I co-own a gym on the Gold Coast, CrossFit Live Elite. I’m coaching about 16 hours a week at the moment, and I do a lot of programming for the gym. We have a little competition squad, and I work with them quite a bit. It allows me to train when I need to and focus on my goals. I have two business partners, so through Regionals and now with the Games, those guys are going to be stepping up big time, and I’m really appreciative of that.
Any family or friends heading to California to watch you in July?
At the moment, I’m not too sure. Everyone’s pretty excited and talking about going, I’m sure I’ll have a few folks over there. My wife’s coming over, and her parents are thinking of coming as well, so that’s a good start. There are a heap of guys at the gym looking for an excuse for a holiday, so that’d probably be as good as any.
Who are you looking forward to meeting at the Games? Any CrossFit idols you look up to?
Josh Bridges. He’s the man. Ever since I’ve started, I’ve looked up to him. He’s a similar size and has similar strengths to me.
One of Darren’s big points is to be a student of the game. Looking at Bridges, how he presents himself in terms of media, and then out on the playing field, he’s a bit of a legend. Definitely looking forward to meeting him, I think most people would agree with me as well.

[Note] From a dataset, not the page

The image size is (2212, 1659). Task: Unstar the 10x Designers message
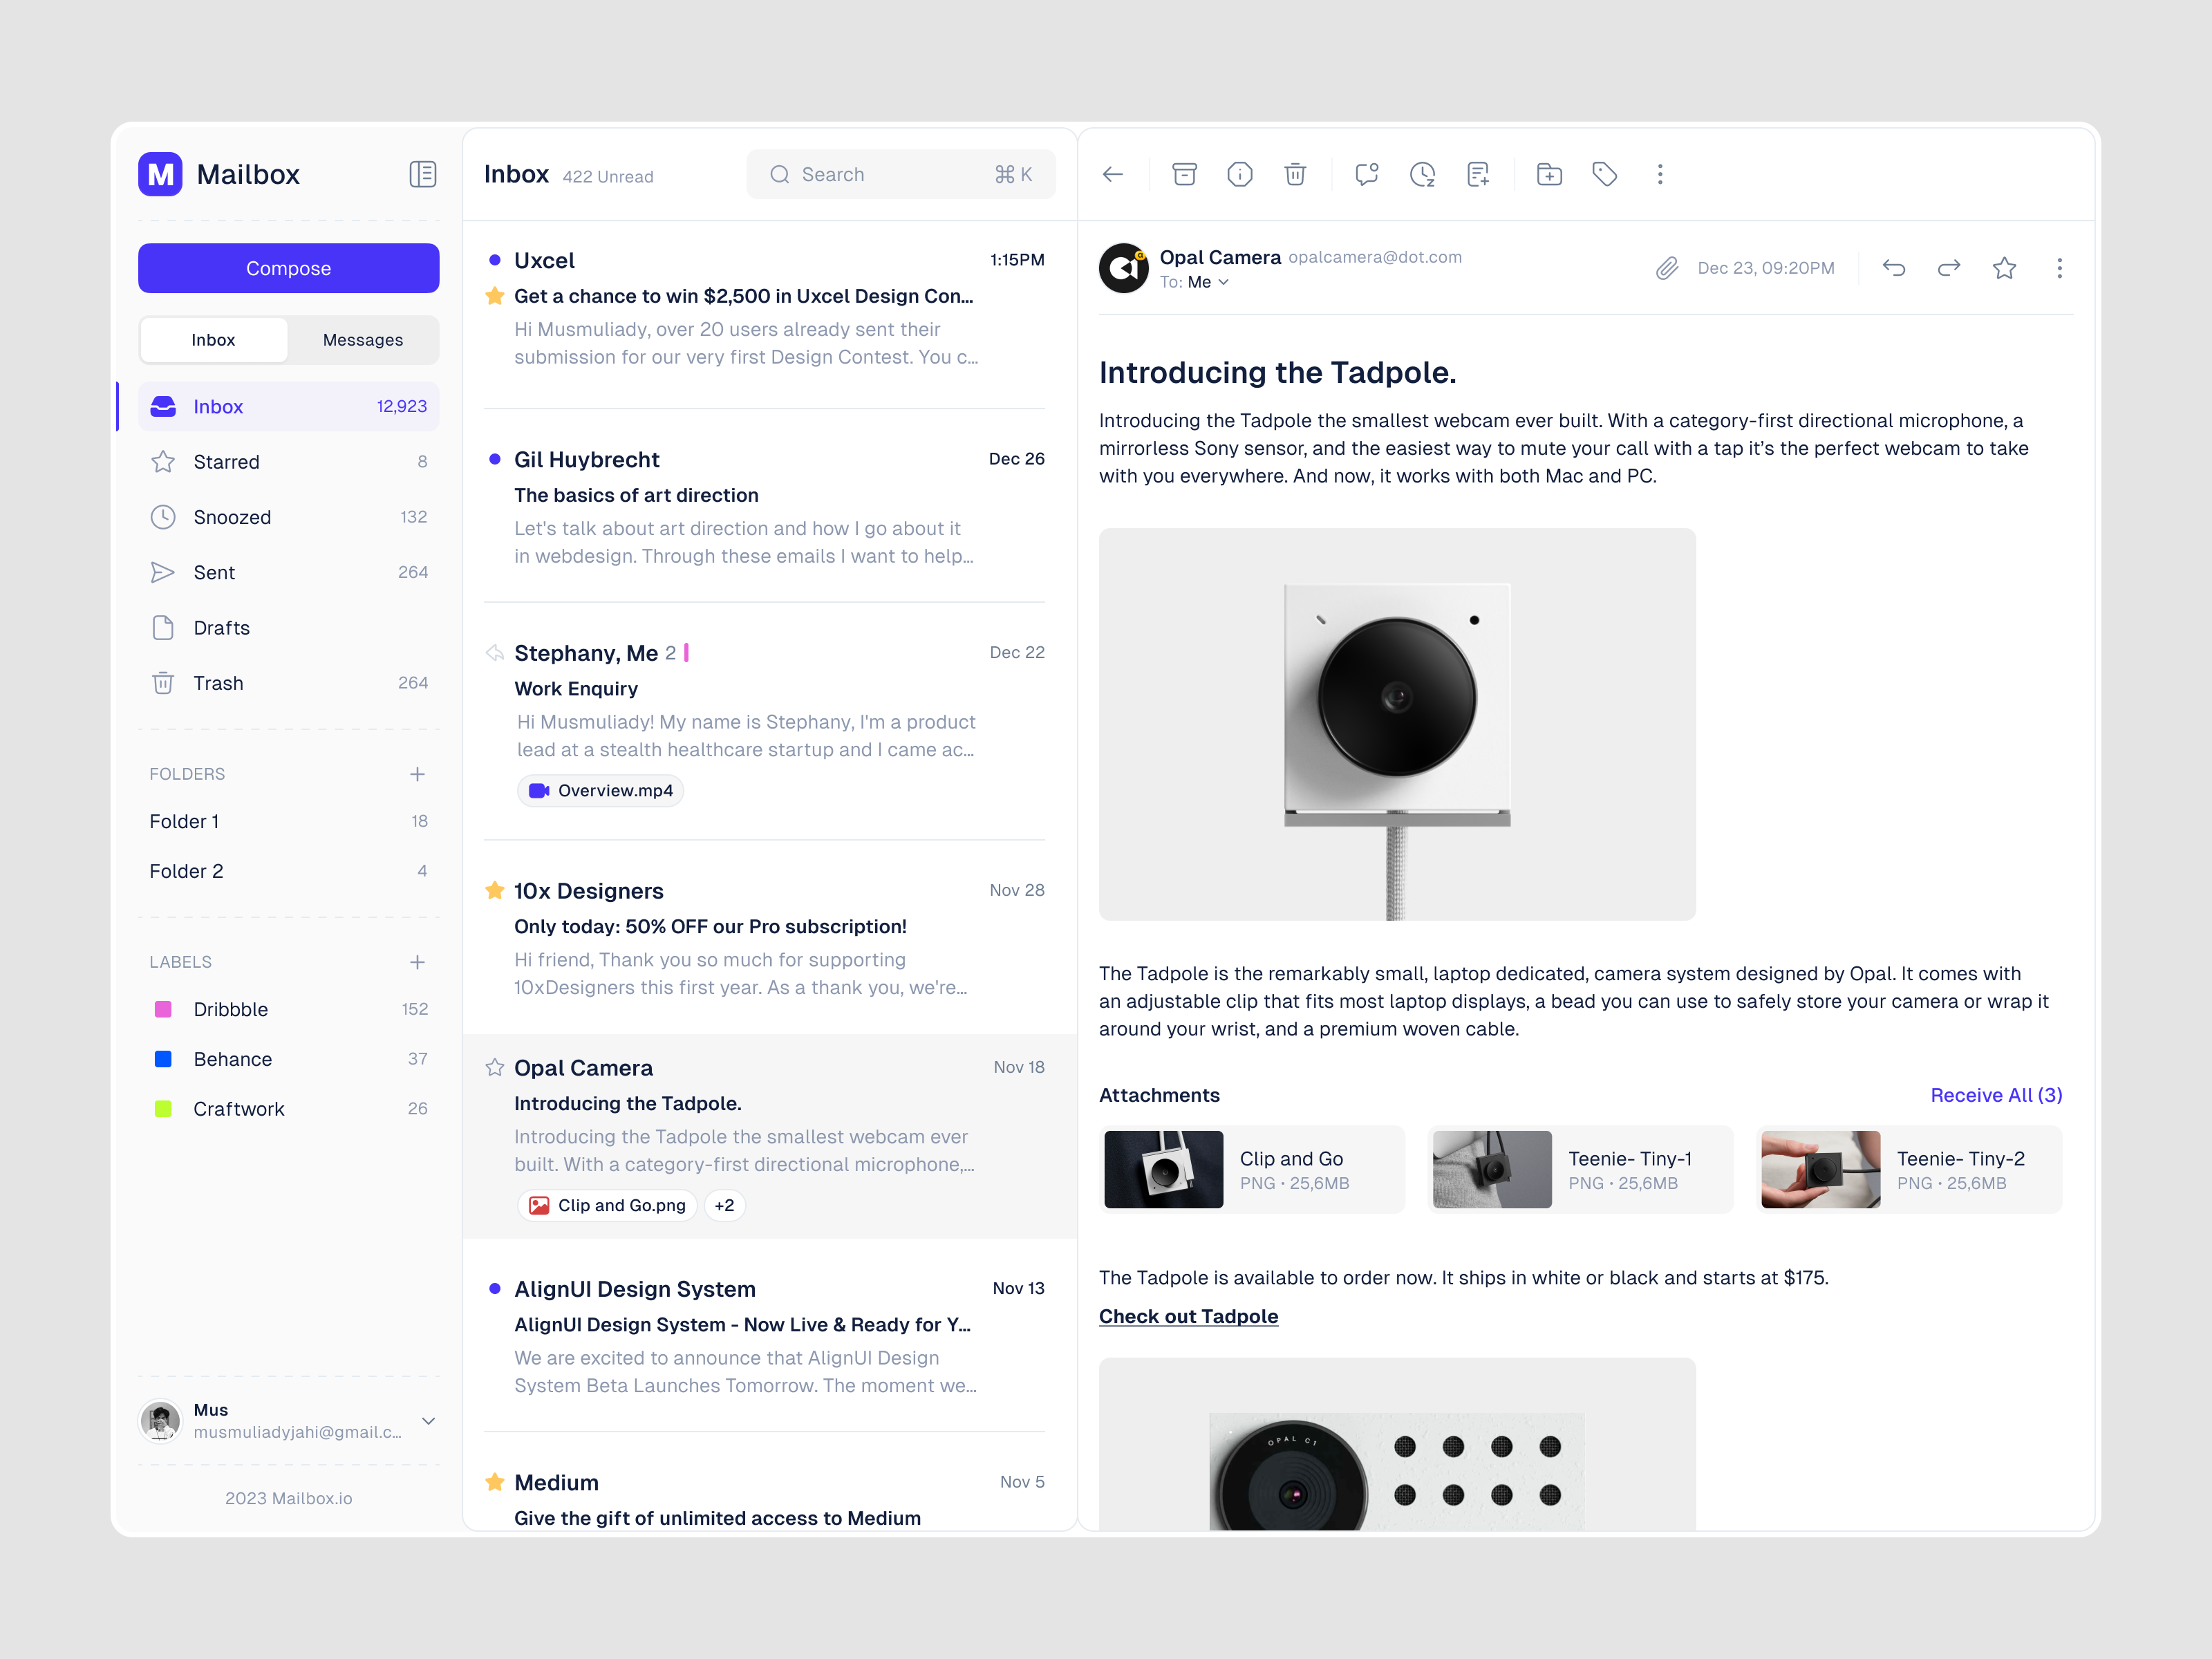click(494, 889)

Think he’ll keep the mustache for the Games?
I dig it, I’m a big fan!
He looks like a Conquistador.
I love it, I wish I could grow one.
What’s your training schedule look like now? Volume, number of training sessions per week?
To be fair, I’m not sure just yet, I know I need to work on both swimming and running. They’re not weaknesses, but I haven’t done a whole lot of them recently. I had a bit of a back issue leading into the Open and actually from late 2015. So every time I tried to do a bit of running, it flared up my back. I stayed away from it, but now that it’s feeling pretty good, I need to get back into it and incorporate more into my training.
Something I know Americans always ask is, “What’s different about CrossFit Australia? How are they so good?” For the size of Australia’s population, you guys produce a lot of great CrossFit athletes.
Good question! I can’t really comment on others, but growing up, I basically played every sport there was to play. I know having a rugby league background, and competing on a team, you’re always competing against each other and trying to make each other better.
A lot of the training we did was pretty brutal. Before CrossFit, I think I was super, super fit to start with, which helped me progress quickly in CrossFit. Having those backgrounds in those types of sports definitely helped. I know Ricky Garrard, who just missed out on qualifying this year, he’s got a rugby league background as well. Ricky has a massive, massive engine, and having that rugby league background built a lot of that.
In rugby league, you’re doing a lot of interval-style conditioning, correct?
Exactly, and it’s brutal. When you get out there, there’s a war. I love the NFL, but you’ve got no pads in rugby league, it’s full contact and it can be rough. And you learn quite a bit from that.